(Stored data)
--- START ---

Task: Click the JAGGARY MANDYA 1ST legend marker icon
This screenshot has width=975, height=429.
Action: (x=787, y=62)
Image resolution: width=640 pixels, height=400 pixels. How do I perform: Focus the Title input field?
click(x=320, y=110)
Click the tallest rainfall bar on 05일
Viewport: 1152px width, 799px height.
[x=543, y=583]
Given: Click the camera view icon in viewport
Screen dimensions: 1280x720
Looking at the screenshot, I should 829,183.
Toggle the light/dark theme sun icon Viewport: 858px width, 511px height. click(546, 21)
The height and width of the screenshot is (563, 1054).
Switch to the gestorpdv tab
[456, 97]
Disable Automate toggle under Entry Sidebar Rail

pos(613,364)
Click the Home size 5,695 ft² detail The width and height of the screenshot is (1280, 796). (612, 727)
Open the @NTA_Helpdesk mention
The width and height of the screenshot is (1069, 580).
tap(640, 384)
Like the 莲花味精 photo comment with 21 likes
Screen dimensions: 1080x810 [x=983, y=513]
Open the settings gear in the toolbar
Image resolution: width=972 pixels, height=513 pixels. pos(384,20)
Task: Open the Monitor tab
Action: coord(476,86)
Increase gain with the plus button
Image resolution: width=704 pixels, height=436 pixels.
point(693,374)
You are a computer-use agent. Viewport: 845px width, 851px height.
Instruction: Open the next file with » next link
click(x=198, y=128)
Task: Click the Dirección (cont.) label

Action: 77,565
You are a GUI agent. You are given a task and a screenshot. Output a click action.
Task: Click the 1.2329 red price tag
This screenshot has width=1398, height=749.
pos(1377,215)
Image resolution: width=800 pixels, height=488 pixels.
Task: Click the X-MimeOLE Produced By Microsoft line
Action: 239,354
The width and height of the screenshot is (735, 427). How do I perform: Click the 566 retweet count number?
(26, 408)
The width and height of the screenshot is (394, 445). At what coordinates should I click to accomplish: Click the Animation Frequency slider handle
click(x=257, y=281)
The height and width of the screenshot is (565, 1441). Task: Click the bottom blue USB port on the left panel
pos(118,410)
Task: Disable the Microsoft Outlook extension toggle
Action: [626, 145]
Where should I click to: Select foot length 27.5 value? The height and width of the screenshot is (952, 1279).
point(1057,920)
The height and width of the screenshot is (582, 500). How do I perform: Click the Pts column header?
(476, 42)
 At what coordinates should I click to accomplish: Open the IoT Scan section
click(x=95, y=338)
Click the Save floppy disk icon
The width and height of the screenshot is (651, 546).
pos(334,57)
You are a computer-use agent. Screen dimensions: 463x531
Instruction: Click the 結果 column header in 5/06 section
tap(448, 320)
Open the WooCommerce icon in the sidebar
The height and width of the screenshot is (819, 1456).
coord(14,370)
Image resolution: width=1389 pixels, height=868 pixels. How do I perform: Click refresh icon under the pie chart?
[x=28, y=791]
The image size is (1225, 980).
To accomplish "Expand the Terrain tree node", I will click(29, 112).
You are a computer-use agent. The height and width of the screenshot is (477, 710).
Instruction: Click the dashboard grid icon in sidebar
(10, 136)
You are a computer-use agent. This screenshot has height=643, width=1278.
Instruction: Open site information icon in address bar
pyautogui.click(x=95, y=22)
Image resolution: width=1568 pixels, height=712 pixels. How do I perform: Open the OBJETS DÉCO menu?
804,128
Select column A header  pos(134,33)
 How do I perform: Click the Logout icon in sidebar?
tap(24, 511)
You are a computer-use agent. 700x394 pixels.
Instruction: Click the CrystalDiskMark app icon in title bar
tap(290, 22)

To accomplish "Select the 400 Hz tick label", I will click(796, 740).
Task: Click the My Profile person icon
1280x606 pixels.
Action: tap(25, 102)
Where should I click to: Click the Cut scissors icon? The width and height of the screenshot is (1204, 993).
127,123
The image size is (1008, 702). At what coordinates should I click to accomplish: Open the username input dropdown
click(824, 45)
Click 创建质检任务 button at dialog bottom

--- END ---

▶ **AIM OF THE EXERCISE**
Print each entry precisely. Include every line.

▶ **ANSWER TO THIS TASK**
Task: Click the JAGGARY MANDYA 1ST legend marker icon
This screenshot has width=975, height=429.
Action: (x=787, y=62)
Image resolution: width=640 pixels, height=400 pixels. How do I perform: Focus the Title input field?
click(x=320, y=110)
Click the tallest rainfall bar on 05일
Viewport: 1152px width, 799px height.
[x=543, y=583]
Given: Click the camera view icon in viewport
Screen dimensions: 1280x720
Looking at the screenshot, I should 829,183.
Toggle the light/dark theme sun icon Viewport: 858px width, 511px height. click(546, 21)
The height and width of the screenshot is (563, 1054).
Switch to the gestorpdv tab
[456, 97]
Disable Automate toggle under Entry Sidebar Rail

pos(613,364)
Click the Home size 5,695 ft² detail The width and height of the screenshot is (1280, 796). (612, 727)
Open the @NTA_Helpdesk mention
The width and height of the screenshot is (1069, 580).
tap(640, 384)
Like the 莲花味精 photo comment with 21 likes
Screen dimensions: 1080x810 [x=983, y=513]
Open the settings gear in the toolbar
Image resolution: width=972 pixels, height=513 pixels. pos(384,20)
Task: Open the Monitor tab
Action: coord(476,86)
Increase gain with the plus button
Image resolution: width=704 pixels, height=436 pixels.
point(693,374)
You are a computer-use agent. Viewport: 845px width, 851px height.
Instruction: Open the next file with » next link
click(x=198, y=128)
Task: Click the Dirección (cont.) label

Action: 77,565
You are a GUI agent. You are given a task and a screenshot. Output a click action.
Task: Click the 1.2329 red price tag
This screenshot has width=1398, height=749.
pos(1377,215)
Image resolution: width=800 pixels, height=488 pixels.
Task: Click the X-MimeOLE Produced By Microsoft line
Action: 239,354
The width and height of the screenshot is (735, 427). How do I perform: Click the 566 retweet count number?
(26, 408)
The width and height of the screenshot is (394, 445). At what coordinates should I click to accomplish: Click the Animation Frequency slider handle
click(x=257, y=281)
The height and width of the screenshot is (565, 1441). Task: Click the bottom blue USB port on the left panel
pos(118,410)
Task: Disable the Microsoft Outlook extension toggle
Action: [626, 145]
Where should I click to: Select foot length 27.5 value? The height and width of the screenshot is (952, 1279).
point(1057,920)
The height and width of the screenshot is (582, 500). How do I perform: Click the Pts column header?
(476, 42)
 At what coordinates should I click to accomplish: Open the IoT Scan section
click(x=95, y=338)
Click the Save floppy disk icon
The width and height of the screenshot is (651, 546).
pos(334,57)
You are a computer-use agent. Screen dimensions: 463x531
Instruction: Click the 結果 column header in 5/06 section
tap(448, 320)
Open the WooCommerce icon in the sidebar
The height and width of the screenshot is (819, 1456).
coord(14,370)
Image resolution: width=1389 pixels, height=868 pixels. How do I perform: Click refresh icon under the pie chart?
[x=28, y=791]
The image size is (1225, 980).
To accomplish "Expand the Terrain tree node", I will click(29, 112).
You are a computer-use agent. The height and width of the screenshot is (477, 710).
Instruction: Click the dashboard grid icon in sidebar
(10, 136)
You are a computer-use agent. This screenshot has height=643, width=1278.
Instruction: Open site information icon in address bar
pyautogui.click(x=95, y=22)
Image resolution: width=1568 pixels, height=712 pixels. How do I perform: Open the OBJETS DÉCO menu?
804,128
Select column A header  pos(134,33)
 How do I perform: Click the Logout icon in sidebar?
tap(24, 511)
You are a computer-use agent. 700x394 pixels.
Instruction: Click the CrystalDiskMark app icon in title bar
tap(290, 22)

To accomplish "Select the 400 Hz tick label", I will click(796, 740).
Task: Click the My Profile person icon
1280x606 pixels.
Action: tap(25, 102)
Where should I click to: Click the Cut scissors icon? The width and height of the screenshot is (1204, 993).
127,123
The image size is (1008, 702). At what coordinates should I click to accomplish: Open the username input dropdown
click(824, 45)
Click 创建质检任务 button at dialog bottom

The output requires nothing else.